The Challenge in Following Your Passion
When I was in school, I've heard many times, "pursue your passion and the money will follow." I believed it. My parents worried for my interest in arts and writing and encouraged me to do it on the side, but I insisted. I was a straight-A student, but left-brained subjects like business and science felt like parched deserts when I yearned for watery depths -- creativity, arts, storytelling. So I followed my passion and went into writing. But after a couple of years, I realized I wasn't passionate enough about fiction writing to be a novelist, and my traditional college education didn't prepare me to work as a writer in the real world. I halfheartedly finished my degree and did office jobs for some years, all the while trying to find my "purpose."
Following our passion is easier said than done, otherwise we'd all be in jobs we love, right? Some people get lucky, and their passion happens to belong to a society-approved career path with its own degree track and job description. I envy people who want to pioneer scientific discoveries, invent new gadgets, and start their own businesses. I marvel at artists whose personalities are so wired for creativity that they can't imagine anything else. Then there's me, who rarely feels strongly about anything and who can't find a job I don't end up hating.
It took many years to realize that I had to create my own path. No existing career path can reflect my uniqueness.

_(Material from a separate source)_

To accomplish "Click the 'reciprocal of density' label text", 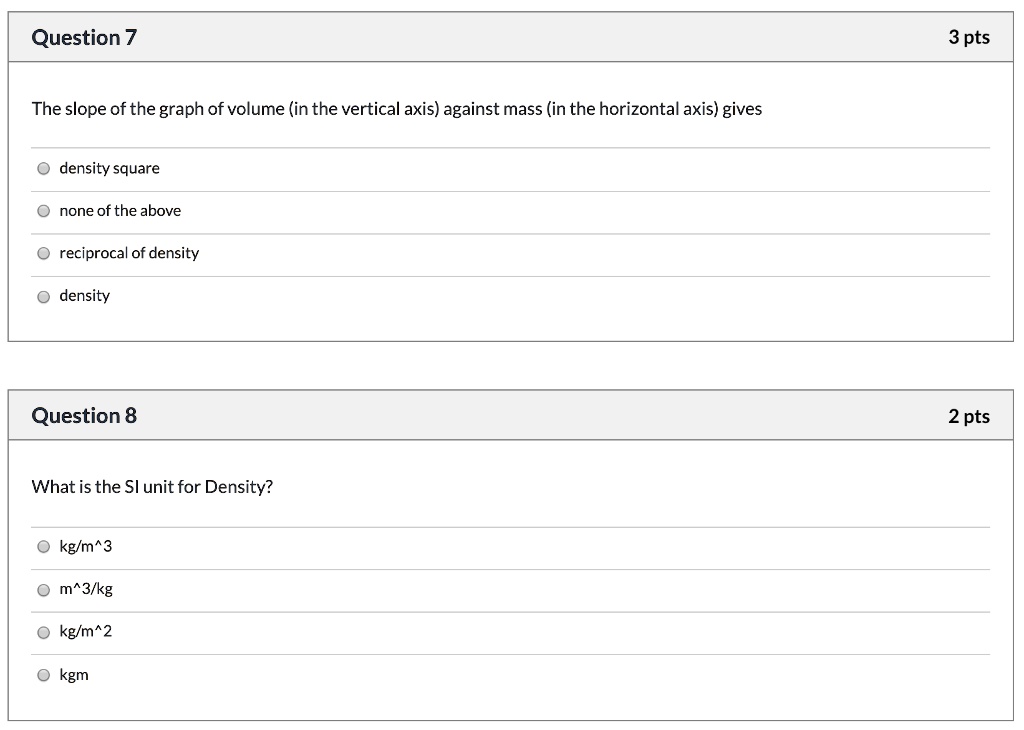I will 129,253.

Career paths exist because they were paved by others who fulfilled certain needs. Those paths created a demand, and more were invited along the path to fulfill the needs of employers. Professional academic programs often have business liaisons advising them on the changing needs of employers. It can be convenient if our passions fit these existing paths, but sometimes they don't. Then we're left with the task of either fitting in and never quite being happy or forging our own path.
Following our passion is hard. Even if we have a degree in something we love doing, the world of work is a completely different beast. Employers don't care about what we love, they care about whether what we do makes them money. Sometimes the two intersect, and they're happy to let you go in a direction you love if it has the potential to line their pockets. As an accountant, I know full well that the bottom line is what matters in our capitalistic society. I've been the enforcer of budgets and giver of bad news to people who wanted to do creative things. Our passions are often going to be in conflict with what makes money.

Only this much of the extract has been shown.